Written request — Rewrite the listing lines starting at "I will 784,215." and ending at "pyautogui.click(x=206, y=46)", swapping "Switch" for "Change" and leaving everything else unchanged.

>> Start Record set

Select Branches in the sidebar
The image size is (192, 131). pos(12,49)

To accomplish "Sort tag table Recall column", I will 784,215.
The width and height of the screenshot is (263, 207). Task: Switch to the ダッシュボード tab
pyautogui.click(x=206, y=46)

>> End Record set
>> Start Record set

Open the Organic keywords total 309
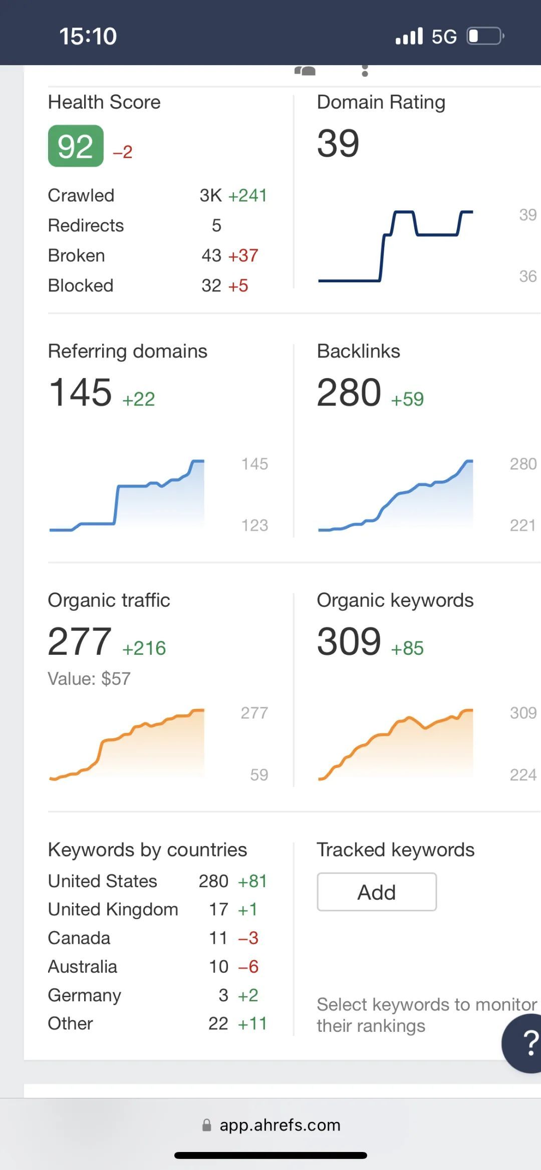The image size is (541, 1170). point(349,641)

>> End Record set

Output of the exercise —
To accomplish "Sort tag table Recall column", I will 784,215.
The width and height of the screenshot is (263, 207). Task: Change to the ダッシュボード tab
pyautogui.click(x=206, y=46)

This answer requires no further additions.